━━━━━ MATERIAL SHOWN ━━━━━

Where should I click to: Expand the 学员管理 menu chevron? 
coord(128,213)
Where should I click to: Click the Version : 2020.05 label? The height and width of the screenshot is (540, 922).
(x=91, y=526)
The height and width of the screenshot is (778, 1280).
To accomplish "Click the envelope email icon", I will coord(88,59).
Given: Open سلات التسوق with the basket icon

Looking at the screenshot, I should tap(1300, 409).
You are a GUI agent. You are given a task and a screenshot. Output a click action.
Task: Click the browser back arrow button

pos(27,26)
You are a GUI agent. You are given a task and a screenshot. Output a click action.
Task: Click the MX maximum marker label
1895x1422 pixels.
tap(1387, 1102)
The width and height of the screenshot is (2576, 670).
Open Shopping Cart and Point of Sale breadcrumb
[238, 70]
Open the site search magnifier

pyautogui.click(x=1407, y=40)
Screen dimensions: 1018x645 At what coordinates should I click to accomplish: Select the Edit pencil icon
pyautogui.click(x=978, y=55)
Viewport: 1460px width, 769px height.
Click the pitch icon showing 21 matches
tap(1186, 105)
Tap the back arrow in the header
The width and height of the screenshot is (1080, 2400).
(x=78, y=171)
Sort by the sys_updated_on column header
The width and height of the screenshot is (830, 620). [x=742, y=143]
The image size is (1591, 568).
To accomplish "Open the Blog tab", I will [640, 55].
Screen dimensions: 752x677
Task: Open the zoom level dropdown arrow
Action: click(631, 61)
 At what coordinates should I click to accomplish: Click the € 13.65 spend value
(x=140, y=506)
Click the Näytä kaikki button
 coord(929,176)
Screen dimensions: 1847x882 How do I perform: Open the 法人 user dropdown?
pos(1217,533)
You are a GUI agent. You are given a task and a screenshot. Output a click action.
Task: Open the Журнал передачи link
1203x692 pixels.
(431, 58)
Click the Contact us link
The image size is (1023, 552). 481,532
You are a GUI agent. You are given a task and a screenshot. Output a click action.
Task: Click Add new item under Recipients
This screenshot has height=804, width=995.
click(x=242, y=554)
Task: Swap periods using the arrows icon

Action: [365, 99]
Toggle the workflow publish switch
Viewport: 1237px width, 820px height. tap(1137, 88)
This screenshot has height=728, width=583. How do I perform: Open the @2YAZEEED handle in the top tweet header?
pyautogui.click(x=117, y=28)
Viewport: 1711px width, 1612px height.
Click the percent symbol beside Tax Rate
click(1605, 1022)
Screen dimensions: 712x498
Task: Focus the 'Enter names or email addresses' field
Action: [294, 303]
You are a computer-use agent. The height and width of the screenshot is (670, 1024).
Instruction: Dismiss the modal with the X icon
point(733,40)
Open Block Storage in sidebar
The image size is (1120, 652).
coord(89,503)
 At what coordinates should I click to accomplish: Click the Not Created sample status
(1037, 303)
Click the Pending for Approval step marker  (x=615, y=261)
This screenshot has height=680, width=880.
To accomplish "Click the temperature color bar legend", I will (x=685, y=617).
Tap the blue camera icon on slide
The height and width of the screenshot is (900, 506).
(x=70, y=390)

━━━━━

* _WORK REQUEST_:
Write out the listing exactly, keeping every character.

* _FINISHED EXERCISE_:
Where should I click to: Expand the 学员管理 menu chevron? 
coord(128,213)
Where should I click to: Click the Version : 2020.05 label? The height and width of the screenshot is (540, 922).
(x=91, y=526)
The height and width of the screenshot is (778, 1280).
To accomplish "Click the envelope email icon", I will coord(88,59).
Given: Open سلات التسوق with the basket icon

Looking at the screenshot, I should tap(1300, 409).
You are a GUI agent. You are given a task and a screenshot. Output a click action.
Task: Click the browser back arrow button

pos(27,26)
You are a GUI agent. You are given a task and a screenshot. Output a click action.
Task: Click the MX maximum marker label
1895x1422 pixels.
tap(1387, 1102)
The width and height of the screenshot is (2576, 670).
Open Shopping Cart and Point of Sale breadcrumb
[238, 70]
Open the site search magnifier

pyautogui.click(x=1407, y=40)
Screen dimensions: 1018x645 At what coordinates should I click to accomplish: Select the Edit pencil icon
pyautogui.click(x=978, y=55)
Viewport: 1460px width, 769px height.
Click the pitch icon showing 21 matches
tap(1186, 105)
Tap the back arrow in the header
The width and height of the screenshot is (1080, 2400).
(x=78, y=171)
Sort by the sys_updated_on column header
The width and height of the screenshot is (830, 620). [x=742, y=143]
The image size is (1591, 568).
To accomplish "Open the Blog tab", I will [640, 55].
Screen dimensions: 752x677
Task: Open the zoom level dropdown arrow
Action: click(631, 61)
 At what coordinates should I click to accomplish: Click the € 13.65 spend value
(x=140, y=506)
Click the Näytä kaikki button
 coord(929,176)
Screen dimensions: 1847x882 How do I perform: Open the 法人 user dropdown?
pos(1217,533)
You are a GUI agent. You are given a task and a screenshot. Output a click action.
Task: Open the Журнал передачи link
1203x692 pixels.
(431, 58)
Click the Contact us link
The image size is (1023, 552). 481,532
You are a GUI agent. You are given a task and a screenshot. Output a click action.
Task: Click Add new item under Recipients
This screenshot has height=804, width=995.
click(x=242, y=554)
Task: Swap periods using the arrows icon

Action: [365, 99]
Toggle the workflow publish switch
Viewport: 1237px width, 820px height. tap(1137, 88)
This screenshot has height=728, width=583. How do I perform: Open the @2YAZEEED handle in the top tweet header?
pyautogui.click(x=117, y=28)
Viewport: 1711px width, 1612px height.
Click the percent symbol beside Tax Rate
click(1605, 1022)
Screen dimensions: 712x498
Task: Focus the 'Enter names or email addresses' field
Action: [294, 303]
You are a computer-use agent. The height and width of the screenshot is (670, 1024).
Instruction: Dismiss the modal with the X icon
point(733,40)
Open Block Storage in sidebar
The image size is (1120, 652).
coord(89,503)
 At what coordinates should I click to accomplish: Click the Not Created sample status
(1037, 303)
Click the Pending for Approval step marker  (x=615, y=261)
This screenshot has height=680, width=880.
To accomplish "Click the temperature color bar legend", I will (x=685, y=617).
Tap the blue camera icon on slide
The height and width of the screenshot is (900, 506).
(x=70, y=390)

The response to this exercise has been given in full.